MUNICIPALES 2014. A Nanterre, la candidature PS de Zacharia Ben Amar, l’actuel maire adjoint à l’éducation, aux prochaines municipales représente une surprise et un tournant dans l’histoire politique de Nanterre. Rencontre.

Le Parti socialiste n’avait pas présenté de candidat sous l’étiquette du parti depuis bien longtemps, la ville étant détenue par les communistes depuis 1935. Si l’actuel maire, Patrick Jarry, candidat à sa propre succession a quitté le Parti communiste, il était, en 2008, à la tête d’une liste rassemblant communistes, socialistes, écologistes ainsi que partisans de la Gauche républicaine.

Aujourd’hui, le rassemblement des forces de gauche n’est plus d’actualité, parce que pour Zacharia Ben Amar, il ne doit pas se faire « à n’importe quel prix ». Il ne peut se faire en raison de ses « divergences sur certains points » avec le maire actuel. Ces divergences étaient également partagées par de nombreux militants socialistes qui, au terme d’un processus démocratique, l’ont désigné tête de liste pour ces municipales en octobre dernier avec près de 80% des suffrages. Un véritable plébiscite pour ce candidat qui se désigne comme n’étant pas un « homme d’appareil ».

Né à Nanterre, y ayant suivi ses études, Zacharia Ben Amar est connu de bon nombre de Nanterriens grâce à l’association « Authenti-Cite » qu’il a créée avec des amis à l’âge de 18 ans. C’est l’engagement associatif qui va le mener à la vie politique avec en 2001, un mandat de conseiller municipal suivi plus tard d’un mandat de maire-adjoint. Conscient du potentiel de sa ville mais également des difficultés c’est avec conviction qu’il estime que « le Parti socialiste doit prendre ses responsabilités ». Ces responsabilités, Zacharia Ben Amar les décline autour de quatre axes : emploi, sécurité, éducation, logement. Ainsi, il déplore l’absence d’offres de formation, le manque d’entreprises implantées sur le territoire de la commune. Il souhaite mettre en place les rythmes scolaires afin d’être en mesure « d’accompagner les élèves après les cours ». Et lorsqu’est évoqué l’argumentaire de sa rivale de l’UMP, Camille Bedin, autour de l’échec scolaire des jeunes Nanterriens, Zacharia Ben Amar s’emporte. « Cette situation est le résultat de dix ans de politique de droite, Nanterre fut très touchée par les suppressions de postes, il ne s’agit pas de se renvoyer la balle, mais l’éducation est nationale et la responsabilité ici, est celle de l’Etat ».
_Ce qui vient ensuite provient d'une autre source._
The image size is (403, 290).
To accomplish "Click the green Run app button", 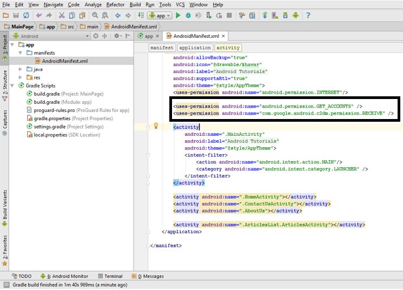I will 178,16.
Aucun doute sur le fait que la campagne est bel et bien lancée à Nanterre, mais, fort de son expérience associative et de son parcours politique durant lequel, dit-il, il a su « être patient, faire le dos rond » cela ne semble pas l’effrayer. Pour autant, la campagne n’est pas facile à mener eu égard au taux de popularité faible du Président de la République, « c’est une période compliquée, mais le Parti socialiste a un projet pour cette ville, et ce projet, il l’inscrit dans le long terme ».

Au-delà du fait qu’il est le premier candidat du Parti socialiste à Nanterre depuis de nombreuses années, il est également un des rares candidats issus de la diversité tête de liste socialiste dans une ville aussi importante que Nanterre pour ces municipales. Cela, il le reconnait volontiers mais s’il est là, c’est parce qu’il se sent légitime en tant que Nanterrien mais surtout en tant que candidat désigné démocratiquement, loin des parachutages que ces échéances électorales rendent propices.

Lui se considère loin de tout ça et sa candidature, il la justifie simplement « moi j’aime ma ville et j’ai envie de la faire progresser ».